**Request:**
Turn the records from the start through the line that contains "Looking at the" into a Markdown table with the columns Row and Line. Drop the pictures and skip any blank lines.

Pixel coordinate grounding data
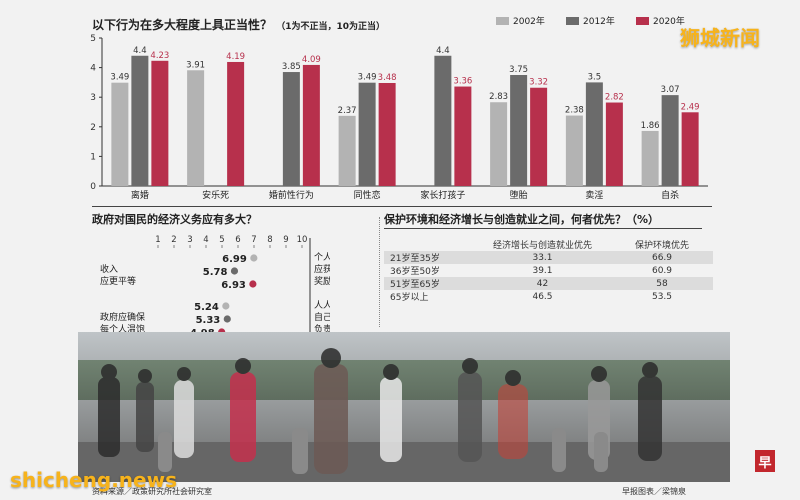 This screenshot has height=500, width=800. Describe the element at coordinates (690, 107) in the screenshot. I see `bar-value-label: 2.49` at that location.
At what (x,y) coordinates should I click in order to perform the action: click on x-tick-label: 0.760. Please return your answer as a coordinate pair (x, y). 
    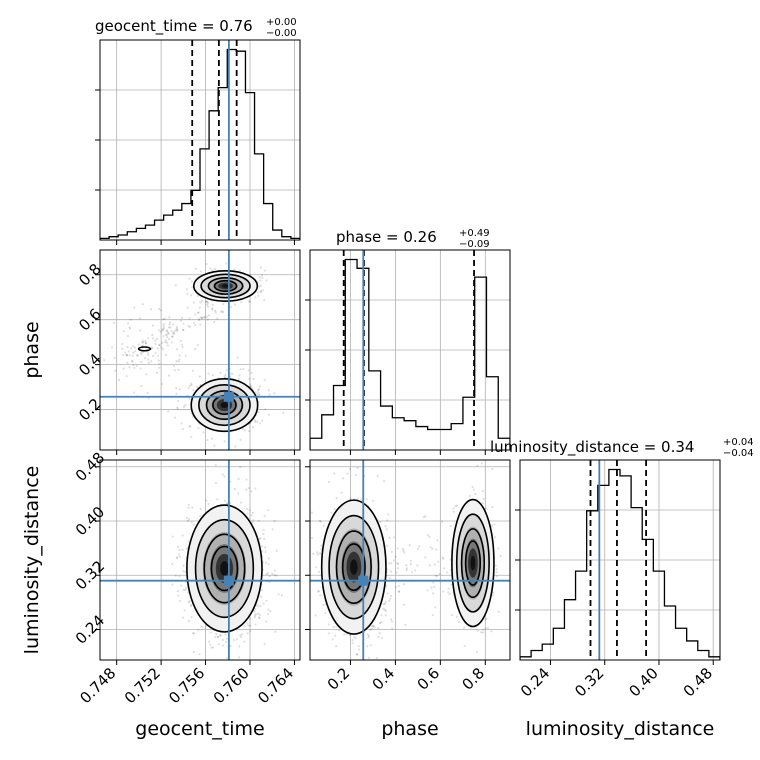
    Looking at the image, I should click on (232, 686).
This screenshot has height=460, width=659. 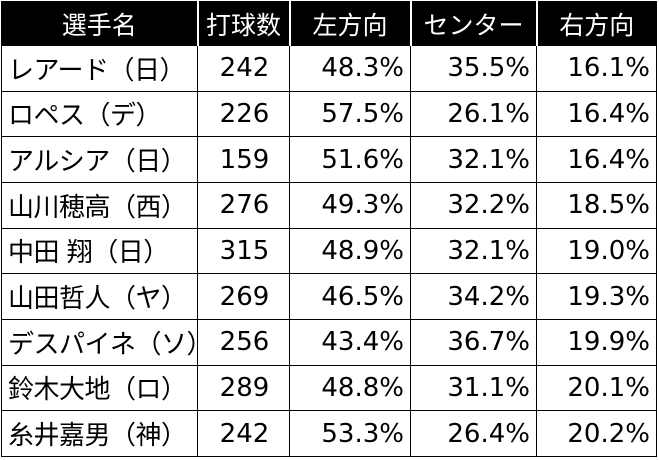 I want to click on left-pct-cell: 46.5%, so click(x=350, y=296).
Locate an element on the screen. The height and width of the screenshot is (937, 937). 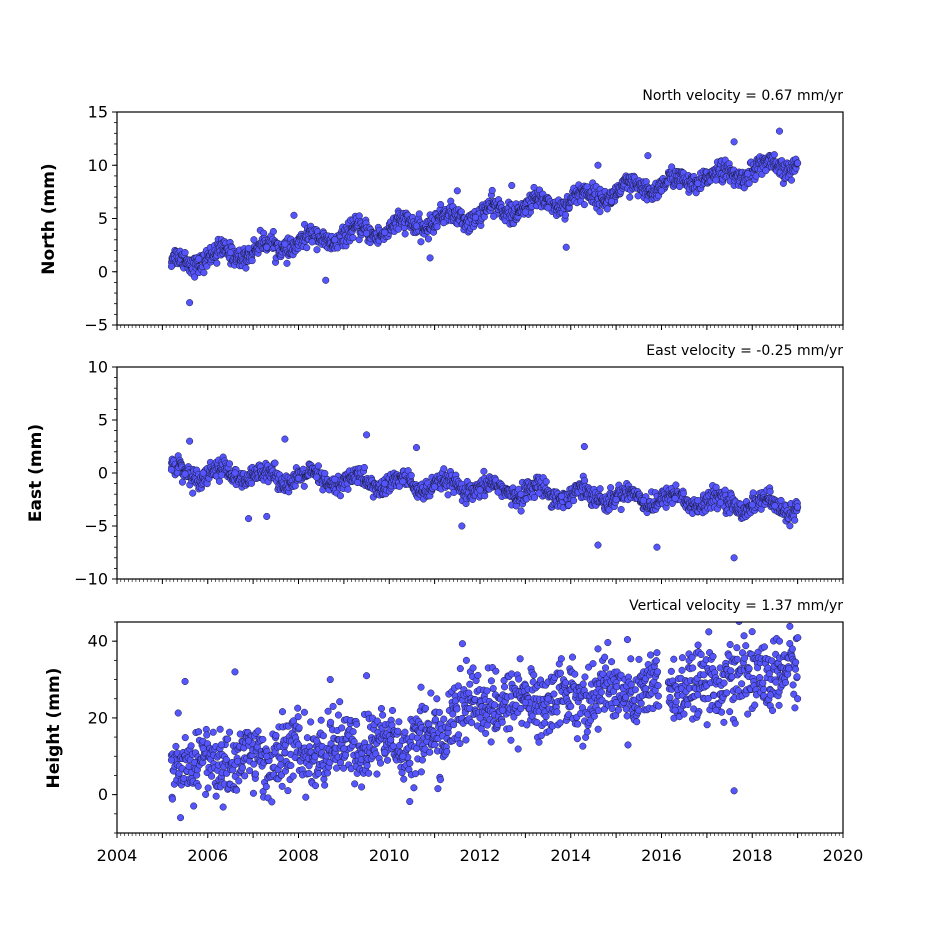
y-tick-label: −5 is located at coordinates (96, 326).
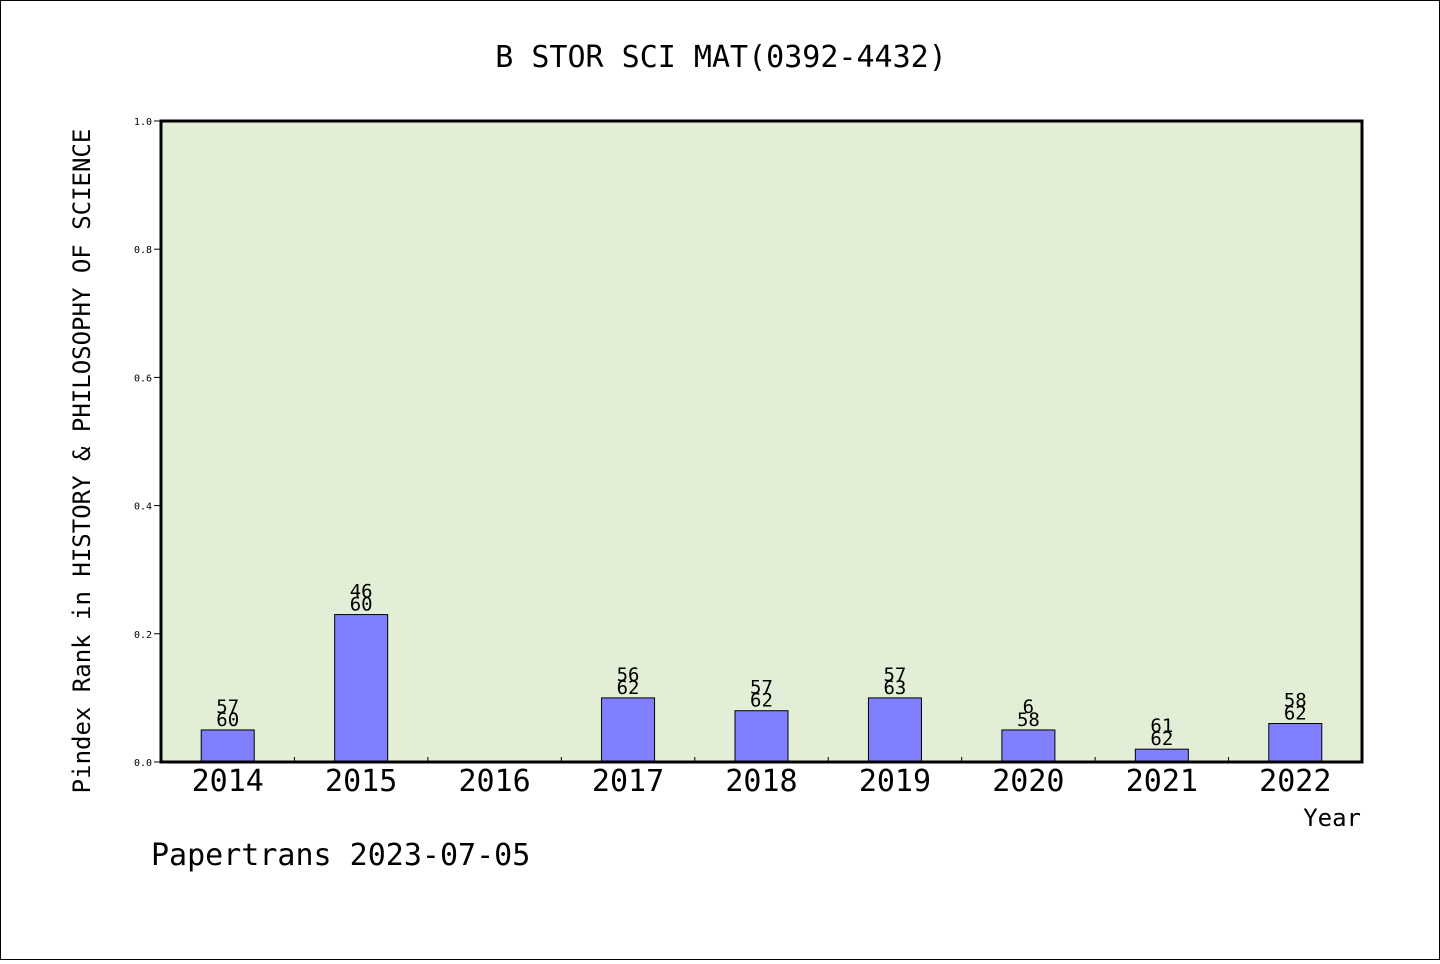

**Output below:**
| Row | Line |
|---|---|
| 1 |  This screenshot has height=500, width=800. Describe the element at coordinates (690, 107) in the screenshot. I see `bar-value-label: 2.49` at that location. |
| 2 | At what (x,y) coordinates should I click in order to perform the action: click on x-tick-label: 0.760. Please return your answer as a coordinate pair (x, y).  |
| 3 |     Looking at the image, I should click on (232, 686). |